In the plasma of ball lightning
the Yukawa potential modifies the electric potential (Debye shielding)
(February 2026)
In Yukawa plasmas, the mobile charge carriers (electrons and ions) rearrange and neutralize the field of an external electric test charge placed in the plasma. The effect fundamentally determines the behavior of plasmas. The charge in the plasma does not create the usual potential in a vacuum, but an exponentially decaying field, the process is also called Debye shielding. The Yukawa potential has the form:
Q exp(-r/λD) /4πεr, where λD is the Debye length, the parameter λD determines the degree of shielding: beyond this distance the effect of the charge becomes negligible. In vacuum, the potential is a Coulomb potential inversely proportional to the distance, which in plasma is modified by an exponential decay. The modified form is called the Yukawa potential (or shielded Coulomb potential).
The temperature dependence of the modified Yukawa potential: if the plasma temperature is higher, the kinetic energy of the particles is higher, which makes it more difficult to form a shielding cloud, so the Debye length increases. The Debye length is directly proportional to the square root of the temperature.

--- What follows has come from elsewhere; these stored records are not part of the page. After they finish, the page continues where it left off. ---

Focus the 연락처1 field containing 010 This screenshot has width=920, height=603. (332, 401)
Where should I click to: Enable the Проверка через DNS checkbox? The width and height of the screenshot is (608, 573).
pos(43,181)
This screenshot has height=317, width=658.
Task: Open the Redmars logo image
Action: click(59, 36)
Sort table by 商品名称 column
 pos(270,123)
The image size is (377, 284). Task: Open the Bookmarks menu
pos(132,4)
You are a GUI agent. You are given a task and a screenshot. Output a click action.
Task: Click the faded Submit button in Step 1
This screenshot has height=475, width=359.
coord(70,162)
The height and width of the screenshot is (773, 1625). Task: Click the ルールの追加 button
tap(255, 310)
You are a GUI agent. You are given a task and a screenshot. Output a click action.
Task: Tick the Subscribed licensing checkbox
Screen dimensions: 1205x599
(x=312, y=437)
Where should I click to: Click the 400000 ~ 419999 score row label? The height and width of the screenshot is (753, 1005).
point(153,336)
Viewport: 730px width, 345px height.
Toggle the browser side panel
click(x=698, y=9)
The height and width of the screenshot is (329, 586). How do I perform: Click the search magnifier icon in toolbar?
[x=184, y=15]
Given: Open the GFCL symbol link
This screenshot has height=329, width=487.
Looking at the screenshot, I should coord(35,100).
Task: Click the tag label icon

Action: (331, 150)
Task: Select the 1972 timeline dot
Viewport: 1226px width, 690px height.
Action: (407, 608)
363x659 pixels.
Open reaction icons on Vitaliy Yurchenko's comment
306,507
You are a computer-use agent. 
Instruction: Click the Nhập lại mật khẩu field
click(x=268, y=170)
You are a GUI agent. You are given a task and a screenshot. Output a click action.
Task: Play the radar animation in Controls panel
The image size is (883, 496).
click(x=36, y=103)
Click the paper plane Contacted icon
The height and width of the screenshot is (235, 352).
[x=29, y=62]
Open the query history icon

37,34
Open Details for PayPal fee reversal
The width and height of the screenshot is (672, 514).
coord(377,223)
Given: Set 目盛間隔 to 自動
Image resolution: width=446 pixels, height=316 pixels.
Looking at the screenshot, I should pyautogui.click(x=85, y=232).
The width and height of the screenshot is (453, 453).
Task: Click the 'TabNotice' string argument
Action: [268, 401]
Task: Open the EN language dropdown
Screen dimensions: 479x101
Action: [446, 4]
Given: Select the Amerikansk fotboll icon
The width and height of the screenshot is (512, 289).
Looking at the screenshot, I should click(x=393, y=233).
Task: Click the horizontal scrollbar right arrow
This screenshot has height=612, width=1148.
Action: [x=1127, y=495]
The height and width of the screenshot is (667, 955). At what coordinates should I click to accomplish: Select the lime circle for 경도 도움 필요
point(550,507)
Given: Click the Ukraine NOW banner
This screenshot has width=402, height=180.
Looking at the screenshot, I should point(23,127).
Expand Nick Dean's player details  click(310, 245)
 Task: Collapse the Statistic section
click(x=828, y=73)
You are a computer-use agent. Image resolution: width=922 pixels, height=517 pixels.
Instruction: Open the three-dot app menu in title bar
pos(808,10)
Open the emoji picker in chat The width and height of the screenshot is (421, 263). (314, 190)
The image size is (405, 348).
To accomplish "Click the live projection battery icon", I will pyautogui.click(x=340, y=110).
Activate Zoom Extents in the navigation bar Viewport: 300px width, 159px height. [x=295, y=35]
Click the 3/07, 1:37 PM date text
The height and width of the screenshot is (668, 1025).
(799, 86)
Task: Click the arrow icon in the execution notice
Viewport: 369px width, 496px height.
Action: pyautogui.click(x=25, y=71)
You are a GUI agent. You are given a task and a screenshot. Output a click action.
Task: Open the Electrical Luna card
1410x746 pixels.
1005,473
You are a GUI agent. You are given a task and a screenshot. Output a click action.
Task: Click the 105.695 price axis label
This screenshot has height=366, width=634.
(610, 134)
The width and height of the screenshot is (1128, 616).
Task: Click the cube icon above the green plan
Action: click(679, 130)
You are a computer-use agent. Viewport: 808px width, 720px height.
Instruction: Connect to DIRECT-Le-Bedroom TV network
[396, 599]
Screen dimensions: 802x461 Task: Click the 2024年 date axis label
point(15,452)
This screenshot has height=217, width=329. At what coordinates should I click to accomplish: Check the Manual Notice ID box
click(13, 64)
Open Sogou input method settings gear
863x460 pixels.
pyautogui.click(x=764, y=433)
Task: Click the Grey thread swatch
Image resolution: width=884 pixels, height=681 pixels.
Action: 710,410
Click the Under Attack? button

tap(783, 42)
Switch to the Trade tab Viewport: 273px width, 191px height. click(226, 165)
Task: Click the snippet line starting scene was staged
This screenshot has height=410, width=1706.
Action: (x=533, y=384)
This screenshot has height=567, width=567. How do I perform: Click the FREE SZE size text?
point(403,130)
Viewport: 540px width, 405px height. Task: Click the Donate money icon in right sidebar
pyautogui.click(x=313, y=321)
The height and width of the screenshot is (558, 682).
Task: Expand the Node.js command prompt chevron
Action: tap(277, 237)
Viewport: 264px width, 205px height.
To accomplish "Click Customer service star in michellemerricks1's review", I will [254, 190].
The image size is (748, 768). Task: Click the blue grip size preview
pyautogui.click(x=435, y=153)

As the temperature increases, the shielding becomes less effective, the range of the potential increases, and the Yukawa potential begins to transform back into the long-range Coulomb potential. The presence of Yukawa-type interactions fundamentally modifies the thermodynamic properties of the system. The dependence of the modified Yukawa potential is even stronger on its density, because if the plasma is denser, more charges are available for shielding.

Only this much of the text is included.